(Pixel coordinate grounding data)

· · · · ·

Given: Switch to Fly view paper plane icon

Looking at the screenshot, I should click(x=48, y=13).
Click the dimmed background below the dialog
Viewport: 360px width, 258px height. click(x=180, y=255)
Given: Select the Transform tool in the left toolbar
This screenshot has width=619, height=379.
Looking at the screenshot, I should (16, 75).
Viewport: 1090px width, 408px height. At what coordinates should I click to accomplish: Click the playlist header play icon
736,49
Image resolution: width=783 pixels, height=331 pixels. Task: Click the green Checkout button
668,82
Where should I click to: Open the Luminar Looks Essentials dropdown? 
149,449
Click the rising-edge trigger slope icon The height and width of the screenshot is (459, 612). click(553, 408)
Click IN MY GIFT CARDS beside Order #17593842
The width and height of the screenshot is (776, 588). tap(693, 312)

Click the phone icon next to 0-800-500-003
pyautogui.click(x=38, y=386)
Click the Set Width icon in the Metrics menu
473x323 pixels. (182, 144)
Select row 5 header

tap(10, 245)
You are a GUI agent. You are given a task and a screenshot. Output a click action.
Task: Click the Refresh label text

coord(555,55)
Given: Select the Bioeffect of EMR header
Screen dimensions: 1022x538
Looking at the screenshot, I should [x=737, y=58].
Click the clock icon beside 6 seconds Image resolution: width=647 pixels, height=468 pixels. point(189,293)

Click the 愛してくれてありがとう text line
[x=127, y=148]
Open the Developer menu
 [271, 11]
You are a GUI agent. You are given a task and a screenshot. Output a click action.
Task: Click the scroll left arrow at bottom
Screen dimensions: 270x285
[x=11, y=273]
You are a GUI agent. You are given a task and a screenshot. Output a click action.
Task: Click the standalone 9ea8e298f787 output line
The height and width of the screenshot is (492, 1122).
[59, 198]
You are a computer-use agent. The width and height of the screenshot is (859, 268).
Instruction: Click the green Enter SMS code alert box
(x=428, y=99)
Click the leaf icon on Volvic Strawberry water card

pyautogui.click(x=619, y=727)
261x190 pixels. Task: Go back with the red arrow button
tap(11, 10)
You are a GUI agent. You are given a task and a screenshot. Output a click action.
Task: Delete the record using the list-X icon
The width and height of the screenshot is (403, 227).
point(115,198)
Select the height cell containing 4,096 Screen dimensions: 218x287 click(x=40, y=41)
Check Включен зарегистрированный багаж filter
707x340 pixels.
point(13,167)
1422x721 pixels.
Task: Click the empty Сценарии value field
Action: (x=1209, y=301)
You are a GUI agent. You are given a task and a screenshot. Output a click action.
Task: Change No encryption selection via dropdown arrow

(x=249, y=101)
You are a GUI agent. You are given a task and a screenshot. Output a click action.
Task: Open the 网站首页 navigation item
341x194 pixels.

· · · · ·

WHAT YOU HAVE TO DO: Output all records exactly, with nothing added or dropped.

WRITTEN ANSWER:
Given: Switch to Fly view paper plane icon

Looking at the screenshot, I should click(x=48, y=13).
Click the dimmed background below the dialog
Viewport: 360px width, 258px height. click(x=180, y=255)
Given: Select the Transform tool in the left toolbar
This screenshot has width=619, height=379.
Looking at the screenshot, I should (16, 75).
Viewport: 1090px width, 408px height. At what coordinates should I click to accomplish: Click the playlist header play icon
736,49
Image resolution: width=783 pixels, height=331 pixels. Task: Click the green Checkout button
668,82
Where should I click to: Open the Luminar Looks Essentials dropdown? 
149,449
Click the rising-edge trigger slope icon The height and width of the screenshot is (459, 612). click(553, 408)
Click IN MY GIFT CARDS beside Order #17593842
The width and height of the screenshot is (776, 588). tap(693, 312)

Click the phone icon next to 0-800-500-003
pyautogui.click(x=38, y=386)
Click the Set Width icon in the Metrics menu
473x323 pixels. (182, 144)
Select row 5 header

tap(10, 245)
You are a GUI agent. You are given a task and a screenshot. Output a click action.
Task: Click the Refresh label text

coord(555,55)
Given: Select the Bioeffect of EMR header
Screen dimensions: 1022x538
Looking at the screenshot, I should [x=737, y=58].
Click the clock icon beside 6 seconds Image resolution: width=647 pixels, height=468 pixels. point(189,293)

Click the 愛してくれてありがとう text line
[x=127, y=148]
Open the Developer menu
 [271, 11]
You are a GUI agent. You are given a task and a screenshot. Output a click action.
Task: Click the scroll left arrow at bottom
Screen dimensions: 270x285
[x=11, y=273]
You are a GUI agent. You are given a task and a screenshot. Output a click action.
Task: Click the standalone 9ea8e298f787 output line
The height and width of the screenshot is (492, 1122).
[59, 198]
You are a computer-use agent. The width and height of the screenshot is (859, 268).
Instruction: Click the green Enter SMS code alert box
(x=428, y=99)
Click the leaf icon on Volvic Strawberry water card

pyautogui.click(x=619, y=727)
261x190 pixels. Task: Go back with the red arrow button
tap(11, 10)
You are a GUI agent. You are given a task and a screenshot. Output a click action.
Task: Delete the record using the list-X icon
The width and height of the screenshot is (403, 227).
point(115,198)
Select the height cell containing 4,096 Screen dimensions: 218x287 click(x=40, y=41)
Check Включен зарегистрированный багаж filter
707x340 pixels.
point(13,167)
1422x721 pixels.
Task: Click the empty Сценарии value field
Action: (x=1209, y=301)
You are a GUI agent. You are given a task and a screenshot. Output a click action.
Task: Change No encryption selection via dropdown arrow

(x=249, y=101)
You are a GUI agent. You are given a task and a screenshot. Output a click action.
Task: Open the 网站首页 navigation item
341x194 pixels.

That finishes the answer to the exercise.